## [TASK DIRECTIONS]
From the line that contains "Task: Click Plex 'You save©' column header" to the last line of the data below, transcribe every line exactly. Do not include the pictures.

Saved entries

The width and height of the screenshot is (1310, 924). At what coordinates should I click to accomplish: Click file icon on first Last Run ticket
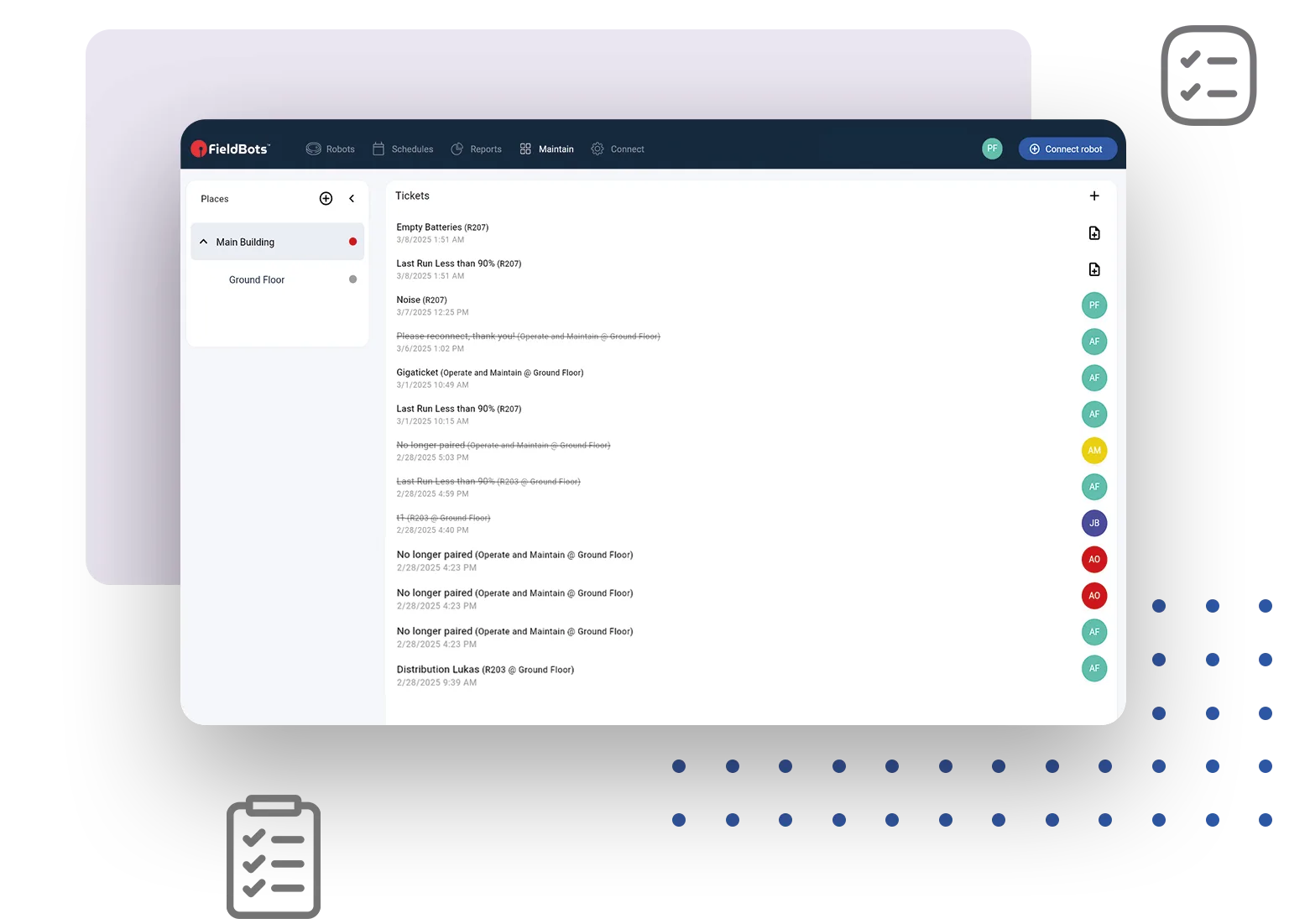click(1094, 269)
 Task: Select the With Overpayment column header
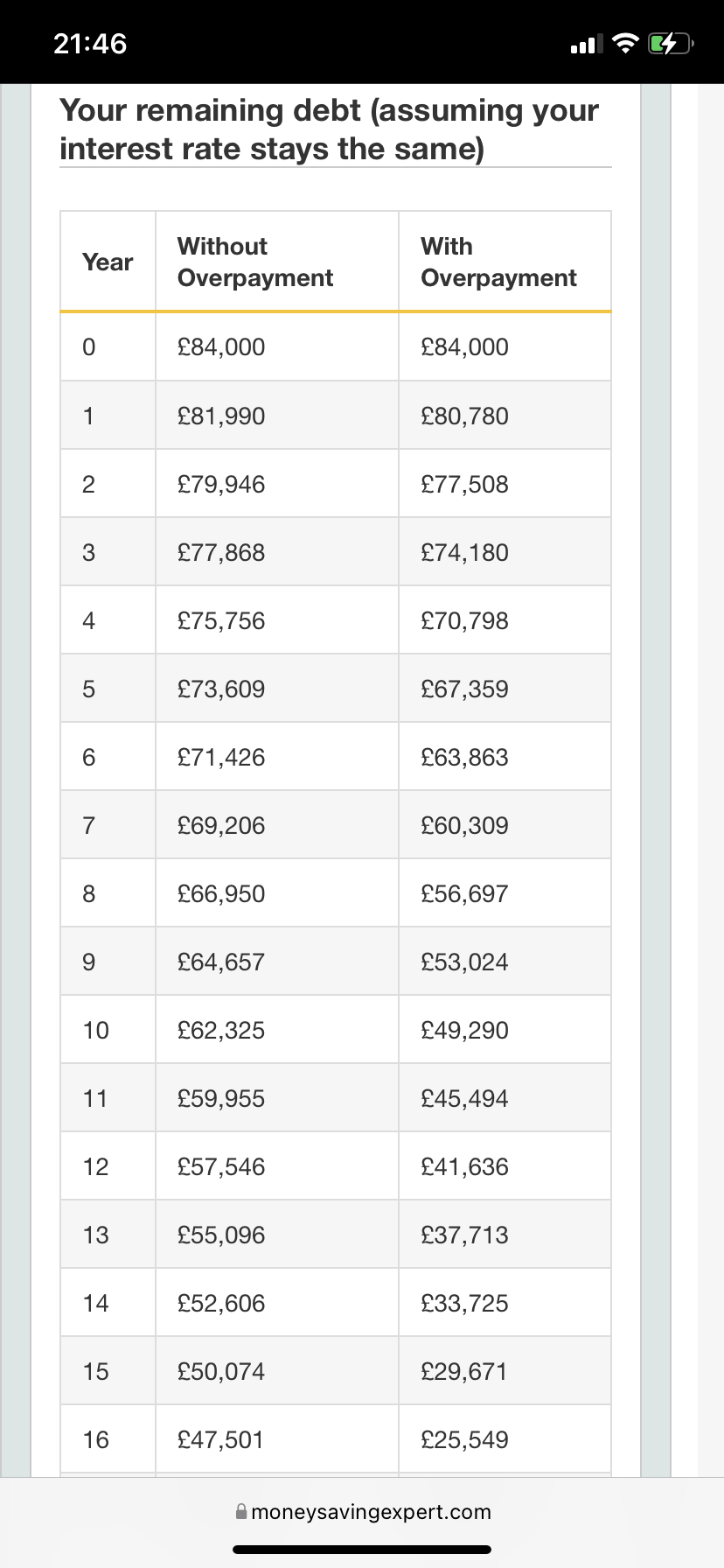[x=498, y=262]
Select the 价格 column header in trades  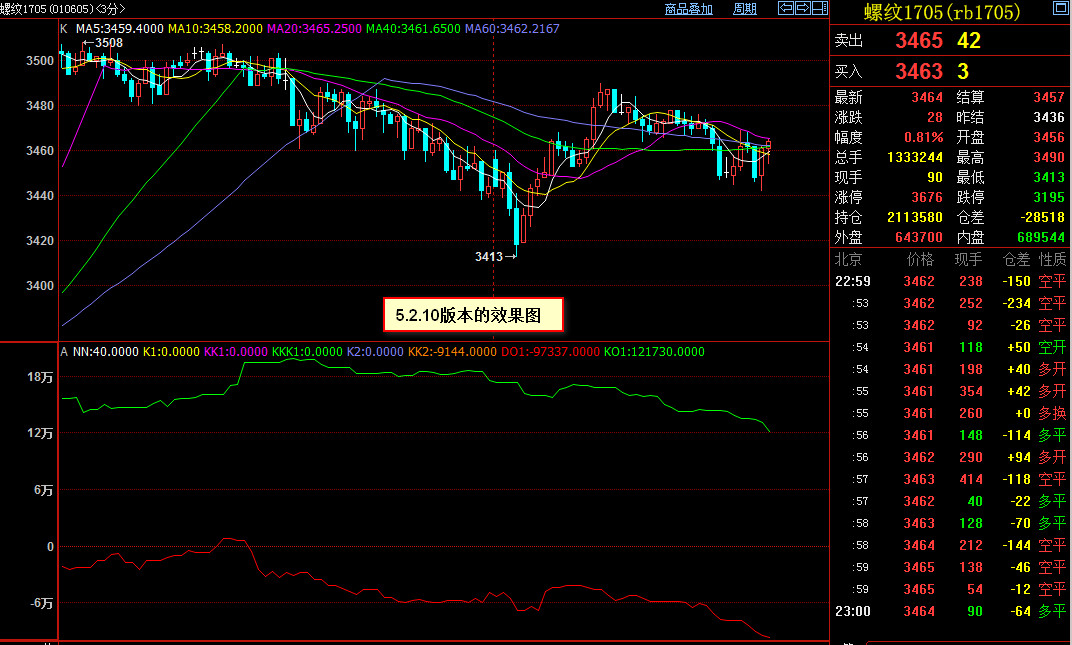(x=919, y=259)
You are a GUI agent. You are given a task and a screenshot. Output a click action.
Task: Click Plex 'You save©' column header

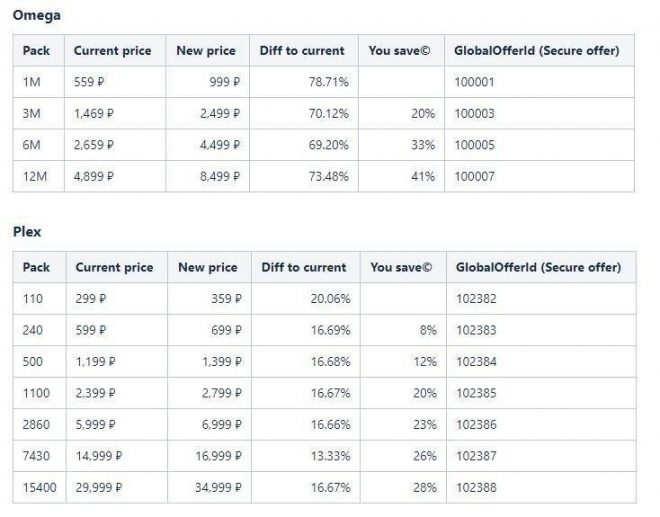click(x=403, y=267)
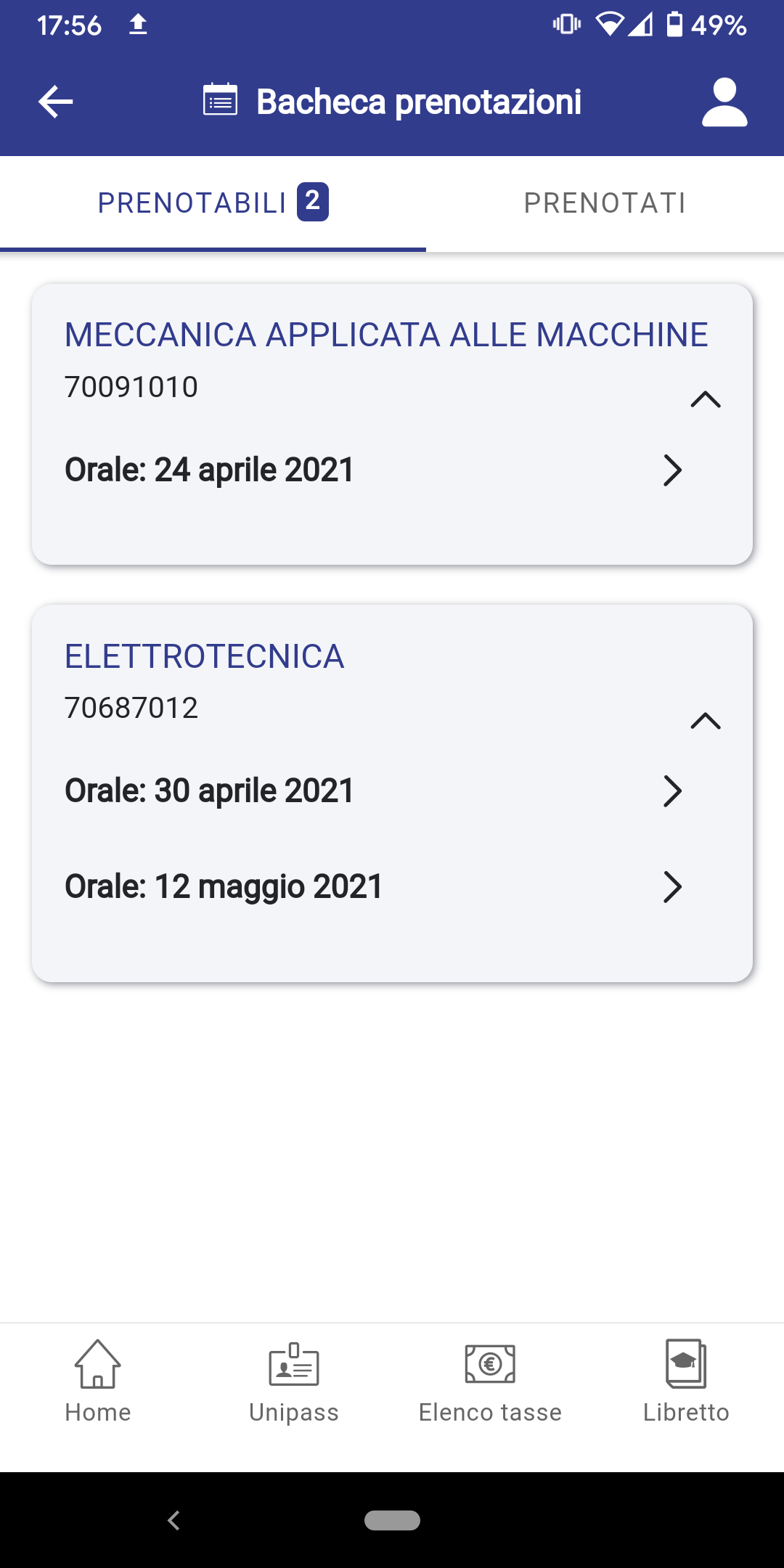The width and height of the screenshot is (784, 1568).
Task: Tap the back arrow in header
Action: (x=56, y=102)
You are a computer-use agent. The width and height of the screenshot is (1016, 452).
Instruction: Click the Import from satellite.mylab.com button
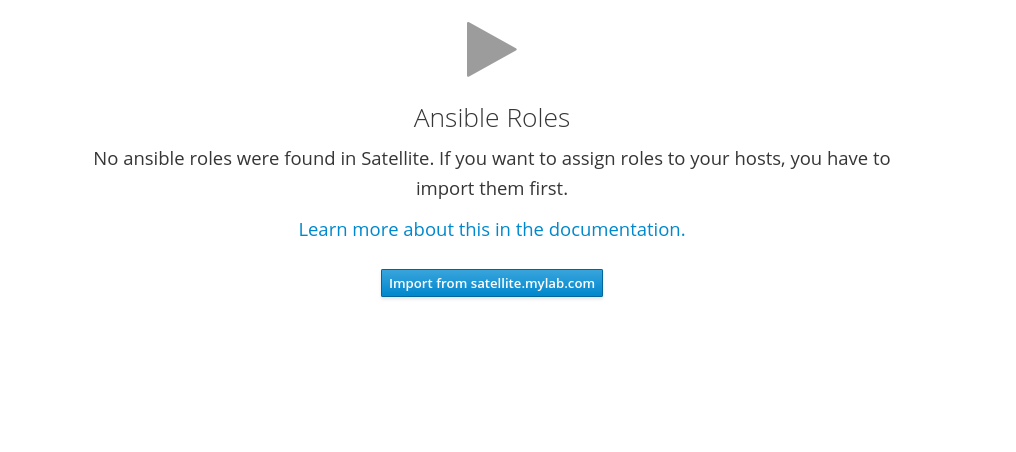[492, 283]
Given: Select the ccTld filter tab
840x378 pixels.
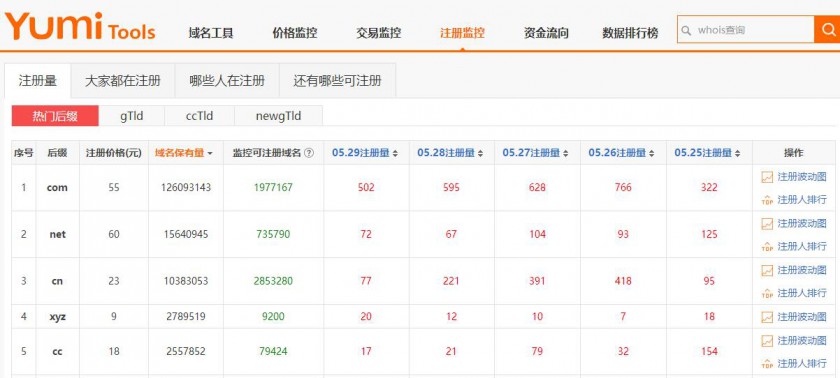Looking at the screenshot, I should click(x=199, y=116).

## [TASK RESULT]
Task: Click Plex 'You save©' column header

click(x=403, y=267)
The width and height of the screenshot is (784, 1568).
Task: Tap the back arrow in header
Action: (x=56, y=102)
You are a computer-use agent. The width and height of the screenshot is (1016, 452).
Instruction: Click the Import from satellite.mylab.com button
[492, 283]
Given: Select the ccTld filter tab
840x378 pixels.
Looking at the screenshot, I should click(x=199, y=116).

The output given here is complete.